Sabía que discutir planes tan ambiciosos con hombres que jamás habían mirado a un orco a los ojos no daría ningún resultado. A pesar de estar un poco ofendidos, los refuerzos no mostraron descontento. De hecho, todos parecían decididos a demostrar su valía en las batallas venideras. Algunos incluso parecían impacientes ante la perspectiva. Su deseo se cumplió pronto, pues mientras las tropas reales aún se organizaban en sus nuevas unidades, una trompeta sonó por todo el castillo.
Había estado observando el despliegue de nuestras nuevas fuerzas, pero entré en acción de inmediato al oír la señal de la trompeta. Maximiliano estaba a mi lado. «Es hora de tu ronda de práctica», le dije, y su rostro se endureció. Subí las escaleras a paso lento, mientras mi hermano y los comandantes reales me seguían. «¿No se supone que debes darte prisa?», me preguntó el Segundo Príncipe, horrorizado al verme caminar como si nada. No me dignaba a responderle.

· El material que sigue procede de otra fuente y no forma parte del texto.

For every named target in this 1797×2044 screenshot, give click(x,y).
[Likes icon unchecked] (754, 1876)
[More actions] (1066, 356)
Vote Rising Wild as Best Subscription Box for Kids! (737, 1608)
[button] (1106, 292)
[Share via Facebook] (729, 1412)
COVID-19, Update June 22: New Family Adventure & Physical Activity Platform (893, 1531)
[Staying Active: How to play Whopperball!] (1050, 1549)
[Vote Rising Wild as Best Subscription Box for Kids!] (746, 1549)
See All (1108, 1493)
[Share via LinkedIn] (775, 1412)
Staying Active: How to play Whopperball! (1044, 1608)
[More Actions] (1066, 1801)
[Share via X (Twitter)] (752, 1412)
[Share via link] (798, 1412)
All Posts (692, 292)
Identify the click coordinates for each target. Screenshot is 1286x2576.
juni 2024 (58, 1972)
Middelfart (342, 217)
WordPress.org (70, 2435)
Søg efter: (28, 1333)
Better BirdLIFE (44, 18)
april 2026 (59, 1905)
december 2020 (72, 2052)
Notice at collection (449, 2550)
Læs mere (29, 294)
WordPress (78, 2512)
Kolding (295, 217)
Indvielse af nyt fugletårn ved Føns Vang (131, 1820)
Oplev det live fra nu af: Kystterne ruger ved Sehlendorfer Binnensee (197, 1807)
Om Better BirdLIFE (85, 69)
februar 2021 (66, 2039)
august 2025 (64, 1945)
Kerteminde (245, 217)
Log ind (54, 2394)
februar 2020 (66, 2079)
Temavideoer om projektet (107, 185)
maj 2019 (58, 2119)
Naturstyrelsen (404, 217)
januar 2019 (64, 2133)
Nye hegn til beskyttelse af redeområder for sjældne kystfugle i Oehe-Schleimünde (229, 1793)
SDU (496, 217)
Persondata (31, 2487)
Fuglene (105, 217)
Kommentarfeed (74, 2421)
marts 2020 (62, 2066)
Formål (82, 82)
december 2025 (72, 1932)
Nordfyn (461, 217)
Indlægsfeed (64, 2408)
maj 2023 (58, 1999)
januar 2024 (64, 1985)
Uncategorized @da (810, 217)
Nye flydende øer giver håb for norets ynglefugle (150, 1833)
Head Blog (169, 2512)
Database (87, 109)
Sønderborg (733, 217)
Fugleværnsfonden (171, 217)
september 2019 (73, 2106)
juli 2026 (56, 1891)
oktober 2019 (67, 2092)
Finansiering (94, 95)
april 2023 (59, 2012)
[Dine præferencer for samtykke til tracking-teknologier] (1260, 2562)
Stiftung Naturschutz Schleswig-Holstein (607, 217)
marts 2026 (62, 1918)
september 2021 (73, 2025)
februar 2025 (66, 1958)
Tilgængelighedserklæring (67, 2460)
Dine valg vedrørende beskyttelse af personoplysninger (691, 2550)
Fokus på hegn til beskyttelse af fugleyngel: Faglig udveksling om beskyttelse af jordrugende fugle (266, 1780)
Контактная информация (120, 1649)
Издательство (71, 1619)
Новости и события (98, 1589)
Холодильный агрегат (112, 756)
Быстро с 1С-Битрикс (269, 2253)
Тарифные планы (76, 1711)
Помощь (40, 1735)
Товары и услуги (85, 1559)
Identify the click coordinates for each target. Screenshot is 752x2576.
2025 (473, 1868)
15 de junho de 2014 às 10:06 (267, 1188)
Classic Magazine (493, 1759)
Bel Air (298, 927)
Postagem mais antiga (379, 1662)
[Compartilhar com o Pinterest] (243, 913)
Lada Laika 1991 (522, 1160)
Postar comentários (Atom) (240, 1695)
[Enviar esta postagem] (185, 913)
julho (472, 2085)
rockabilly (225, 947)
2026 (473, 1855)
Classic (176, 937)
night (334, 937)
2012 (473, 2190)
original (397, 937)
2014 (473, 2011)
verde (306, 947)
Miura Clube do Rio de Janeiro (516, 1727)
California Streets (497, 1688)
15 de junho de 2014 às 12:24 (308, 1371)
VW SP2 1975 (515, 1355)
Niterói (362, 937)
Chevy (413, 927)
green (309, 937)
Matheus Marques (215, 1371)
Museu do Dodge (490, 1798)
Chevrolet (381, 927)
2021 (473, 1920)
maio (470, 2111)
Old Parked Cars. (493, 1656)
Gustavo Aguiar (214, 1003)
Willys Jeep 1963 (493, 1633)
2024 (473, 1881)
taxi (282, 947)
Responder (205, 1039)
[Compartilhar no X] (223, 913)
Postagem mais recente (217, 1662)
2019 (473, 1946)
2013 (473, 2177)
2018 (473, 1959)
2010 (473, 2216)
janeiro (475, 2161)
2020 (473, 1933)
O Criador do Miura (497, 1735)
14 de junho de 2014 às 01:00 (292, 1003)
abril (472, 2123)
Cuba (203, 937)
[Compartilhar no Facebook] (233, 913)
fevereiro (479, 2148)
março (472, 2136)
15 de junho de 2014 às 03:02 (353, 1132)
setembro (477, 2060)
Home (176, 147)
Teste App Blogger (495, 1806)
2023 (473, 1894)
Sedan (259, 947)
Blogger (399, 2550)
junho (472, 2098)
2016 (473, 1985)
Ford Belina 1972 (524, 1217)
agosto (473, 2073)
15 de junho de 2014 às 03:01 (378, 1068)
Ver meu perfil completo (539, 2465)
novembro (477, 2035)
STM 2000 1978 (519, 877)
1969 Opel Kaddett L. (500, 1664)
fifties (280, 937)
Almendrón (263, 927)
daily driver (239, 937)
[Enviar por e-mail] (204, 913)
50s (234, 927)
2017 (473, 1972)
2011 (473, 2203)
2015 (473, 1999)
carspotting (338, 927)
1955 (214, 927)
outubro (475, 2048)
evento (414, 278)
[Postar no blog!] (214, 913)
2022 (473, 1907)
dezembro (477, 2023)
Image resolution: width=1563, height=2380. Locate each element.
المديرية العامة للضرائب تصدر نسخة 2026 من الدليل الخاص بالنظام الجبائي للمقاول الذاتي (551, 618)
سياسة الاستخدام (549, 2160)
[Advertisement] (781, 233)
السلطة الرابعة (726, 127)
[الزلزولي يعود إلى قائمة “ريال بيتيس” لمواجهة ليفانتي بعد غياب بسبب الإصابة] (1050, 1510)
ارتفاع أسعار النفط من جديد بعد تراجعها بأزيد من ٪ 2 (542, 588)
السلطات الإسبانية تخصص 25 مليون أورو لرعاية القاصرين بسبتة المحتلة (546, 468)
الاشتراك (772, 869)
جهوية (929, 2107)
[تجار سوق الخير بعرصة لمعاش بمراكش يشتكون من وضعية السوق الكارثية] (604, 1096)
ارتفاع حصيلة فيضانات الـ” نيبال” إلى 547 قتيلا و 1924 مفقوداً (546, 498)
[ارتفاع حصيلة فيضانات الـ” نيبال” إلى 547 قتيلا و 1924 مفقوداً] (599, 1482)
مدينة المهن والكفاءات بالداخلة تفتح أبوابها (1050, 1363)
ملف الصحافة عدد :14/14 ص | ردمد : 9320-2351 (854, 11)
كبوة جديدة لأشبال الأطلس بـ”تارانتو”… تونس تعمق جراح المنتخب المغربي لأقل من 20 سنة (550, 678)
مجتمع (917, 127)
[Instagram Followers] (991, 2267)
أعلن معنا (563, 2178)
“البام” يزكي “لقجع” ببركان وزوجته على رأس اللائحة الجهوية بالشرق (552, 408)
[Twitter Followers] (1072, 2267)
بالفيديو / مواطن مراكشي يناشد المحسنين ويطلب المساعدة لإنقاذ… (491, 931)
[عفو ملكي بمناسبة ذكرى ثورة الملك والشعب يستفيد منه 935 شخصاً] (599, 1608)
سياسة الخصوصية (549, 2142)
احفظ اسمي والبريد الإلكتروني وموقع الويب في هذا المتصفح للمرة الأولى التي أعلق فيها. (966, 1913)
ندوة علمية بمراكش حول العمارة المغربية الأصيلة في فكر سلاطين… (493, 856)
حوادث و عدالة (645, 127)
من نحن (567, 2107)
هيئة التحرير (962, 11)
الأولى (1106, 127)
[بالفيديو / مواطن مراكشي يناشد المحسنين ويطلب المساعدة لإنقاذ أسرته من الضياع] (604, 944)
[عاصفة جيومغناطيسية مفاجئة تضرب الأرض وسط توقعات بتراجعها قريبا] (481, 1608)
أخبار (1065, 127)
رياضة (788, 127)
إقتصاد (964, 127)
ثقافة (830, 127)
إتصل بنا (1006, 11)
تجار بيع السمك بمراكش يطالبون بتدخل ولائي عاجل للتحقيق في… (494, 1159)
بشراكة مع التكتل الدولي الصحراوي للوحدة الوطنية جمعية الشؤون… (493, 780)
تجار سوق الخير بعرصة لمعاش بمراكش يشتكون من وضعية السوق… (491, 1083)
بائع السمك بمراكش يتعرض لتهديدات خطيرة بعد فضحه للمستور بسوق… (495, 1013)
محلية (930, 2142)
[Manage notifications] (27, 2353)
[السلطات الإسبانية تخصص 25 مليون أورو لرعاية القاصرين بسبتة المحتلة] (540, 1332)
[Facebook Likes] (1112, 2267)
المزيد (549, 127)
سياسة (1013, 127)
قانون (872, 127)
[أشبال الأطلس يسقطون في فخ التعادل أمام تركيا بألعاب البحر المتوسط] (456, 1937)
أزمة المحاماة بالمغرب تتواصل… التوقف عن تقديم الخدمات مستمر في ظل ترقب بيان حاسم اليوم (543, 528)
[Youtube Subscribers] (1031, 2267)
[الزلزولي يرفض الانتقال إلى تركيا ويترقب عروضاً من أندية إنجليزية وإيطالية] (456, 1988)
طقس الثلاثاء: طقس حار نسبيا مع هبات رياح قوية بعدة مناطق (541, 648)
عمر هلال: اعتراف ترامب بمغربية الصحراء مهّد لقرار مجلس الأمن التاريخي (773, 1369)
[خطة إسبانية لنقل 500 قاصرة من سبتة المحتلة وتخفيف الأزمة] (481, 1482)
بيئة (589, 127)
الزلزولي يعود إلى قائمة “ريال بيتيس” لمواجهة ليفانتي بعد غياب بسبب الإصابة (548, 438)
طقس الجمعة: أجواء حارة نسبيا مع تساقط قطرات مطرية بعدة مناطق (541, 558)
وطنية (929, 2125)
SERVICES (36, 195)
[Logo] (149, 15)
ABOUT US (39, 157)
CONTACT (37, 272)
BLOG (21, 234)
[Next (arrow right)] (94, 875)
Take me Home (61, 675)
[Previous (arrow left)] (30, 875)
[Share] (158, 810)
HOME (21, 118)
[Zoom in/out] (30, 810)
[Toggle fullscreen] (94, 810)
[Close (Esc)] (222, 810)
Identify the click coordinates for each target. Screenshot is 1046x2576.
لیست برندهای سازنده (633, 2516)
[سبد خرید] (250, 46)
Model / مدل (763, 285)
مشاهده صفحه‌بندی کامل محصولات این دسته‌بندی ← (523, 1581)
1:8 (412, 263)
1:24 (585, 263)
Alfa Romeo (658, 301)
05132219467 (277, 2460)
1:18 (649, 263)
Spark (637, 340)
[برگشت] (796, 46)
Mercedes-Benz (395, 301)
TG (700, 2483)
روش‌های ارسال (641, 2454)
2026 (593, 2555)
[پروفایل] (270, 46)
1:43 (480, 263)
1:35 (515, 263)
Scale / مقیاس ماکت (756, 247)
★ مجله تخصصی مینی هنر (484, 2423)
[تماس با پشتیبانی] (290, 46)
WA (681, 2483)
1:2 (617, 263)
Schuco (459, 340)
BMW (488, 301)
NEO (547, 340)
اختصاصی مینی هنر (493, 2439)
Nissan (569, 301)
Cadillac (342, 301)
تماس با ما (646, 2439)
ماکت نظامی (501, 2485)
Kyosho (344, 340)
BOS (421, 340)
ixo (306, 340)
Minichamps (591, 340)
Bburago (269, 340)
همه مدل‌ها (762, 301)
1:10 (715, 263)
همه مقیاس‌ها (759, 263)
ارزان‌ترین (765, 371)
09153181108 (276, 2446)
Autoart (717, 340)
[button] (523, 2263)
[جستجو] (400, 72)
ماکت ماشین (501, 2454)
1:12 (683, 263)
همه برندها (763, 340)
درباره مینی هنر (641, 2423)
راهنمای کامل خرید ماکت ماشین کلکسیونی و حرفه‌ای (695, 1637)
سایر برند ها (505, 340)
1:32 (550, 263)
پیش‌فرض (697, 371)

«Hay demasiado silencio», declaró Ehrim Kiringer, pues, tras el toque del cuerno, el silencio se había apoderado del Castillo de Invierno. Al doblar una esquina, simplemente dije: «No por mucho tiempo». Cientos de rangers ya estaban alineados en las murallas, cada uno listo con un arco o una ballesta. Sus comandantes también estaban presentes. «Solo estaban esperando», le dije a Ehrim.
Los vítores estallaron a lo largo de las almenas cuando los hombres me vieron.
¡Guardabosques! ¡Hoy escuchamos a nuestros arcos como si fueran nuestras propias madres!
“¡Recorremos el camino de la resistencia, hermanos!”
Los Rangers golpearon el suelo con sus botas y armas, las paredes resonaron mientras se movían como un solo hombre.
Entonces, se oyó un rugido lejano mientras los invasores verde oscuro proferían sus propios gritos de guerra. Miré a Ehrim y a mi hermano con un brillo en los ojos.
“Bienvenido a la verdadera cara del Castillo de Invierno”.
La sensación de emoción era palpable en el aire que nos rodeaba.
Respiré profundamente mientras mi corazón ardía ante la perspectiva de la batalla.